▶ _WORK INSTRUCTIONS_:
Return, from the lines below, each one that includes the word "Given".

▶ _INFORMATION PROVIDED_:
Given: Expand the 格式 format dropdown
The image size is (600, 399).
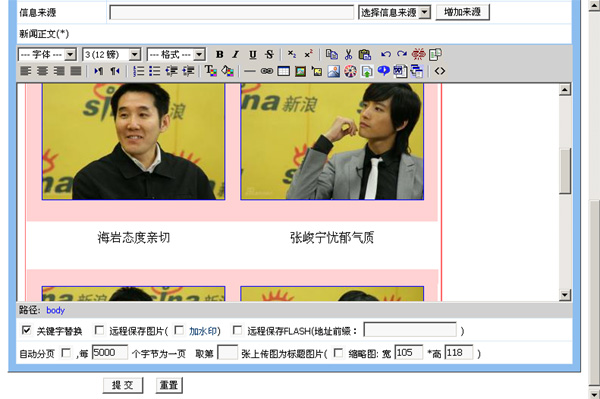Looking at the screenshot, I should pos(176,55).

* * *

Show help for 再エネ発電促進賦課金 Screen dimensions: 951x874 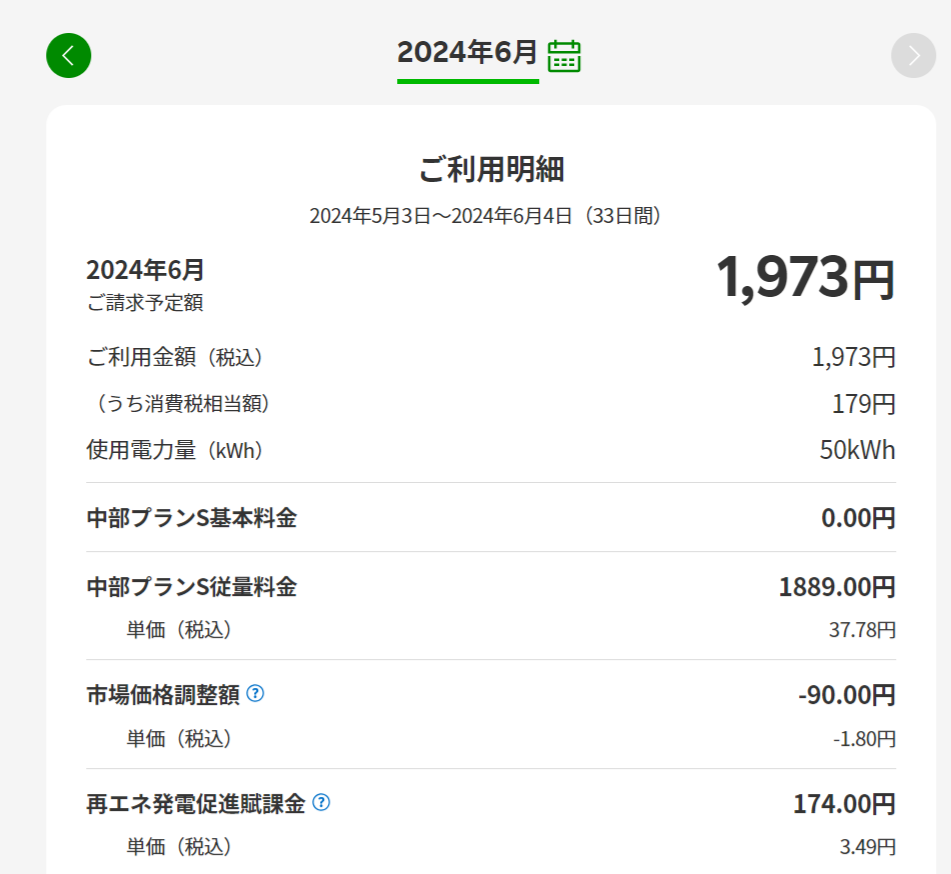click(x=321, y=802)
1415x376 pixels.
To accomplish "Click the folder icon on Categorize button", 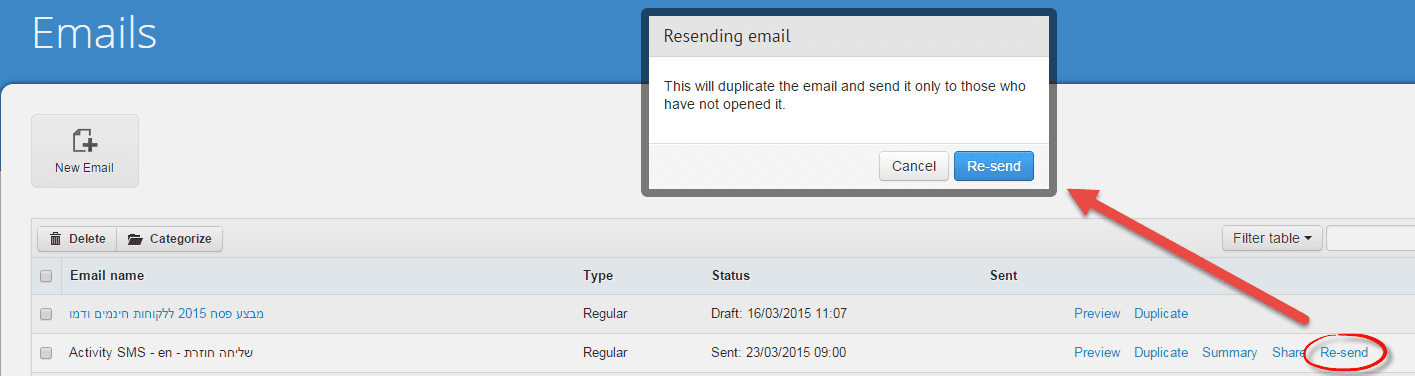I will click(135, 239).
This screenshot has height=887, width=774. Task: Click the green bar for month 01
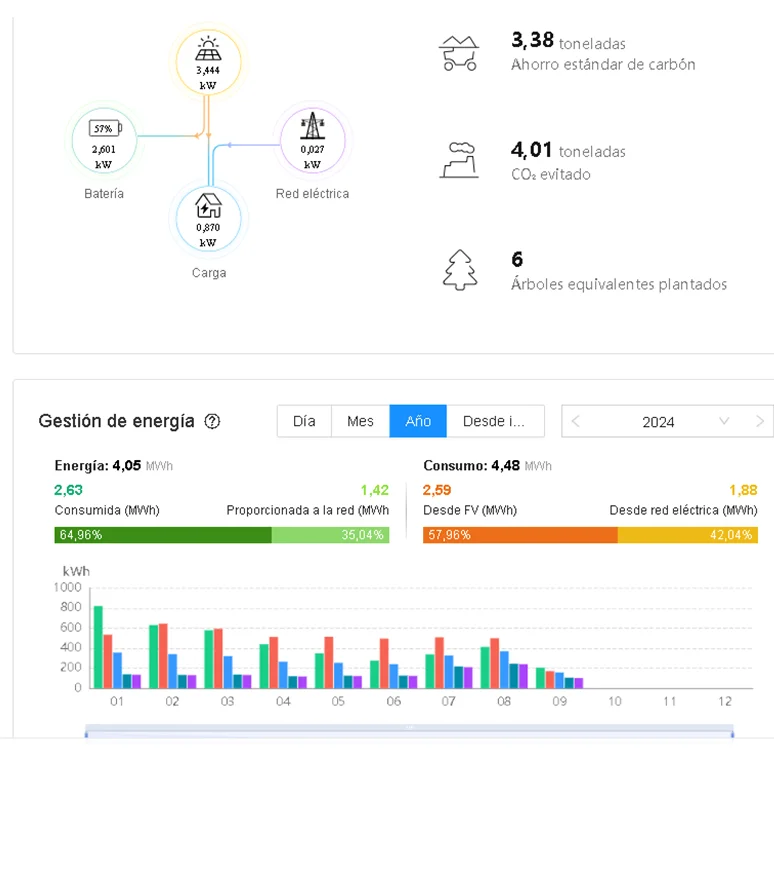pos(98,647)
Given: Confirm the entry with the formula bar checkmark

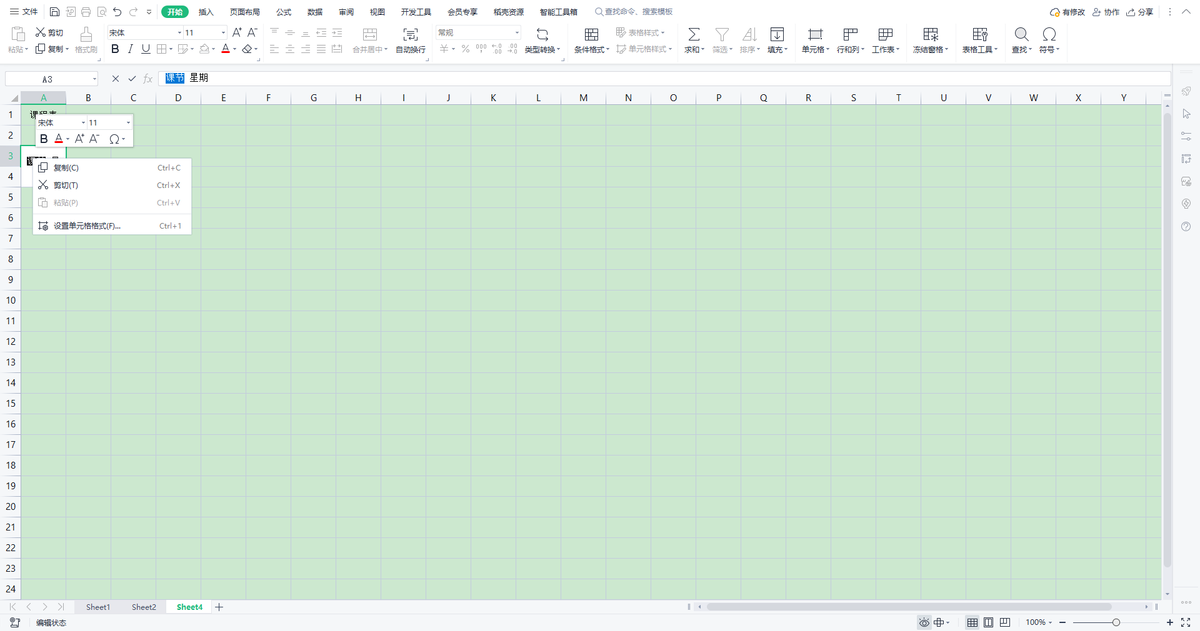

▶ _ANSWER TO THE PROBLEM_:
Given: Expand the 格式 format dropdown
Given: Confirm the entry with the formula bar checkmark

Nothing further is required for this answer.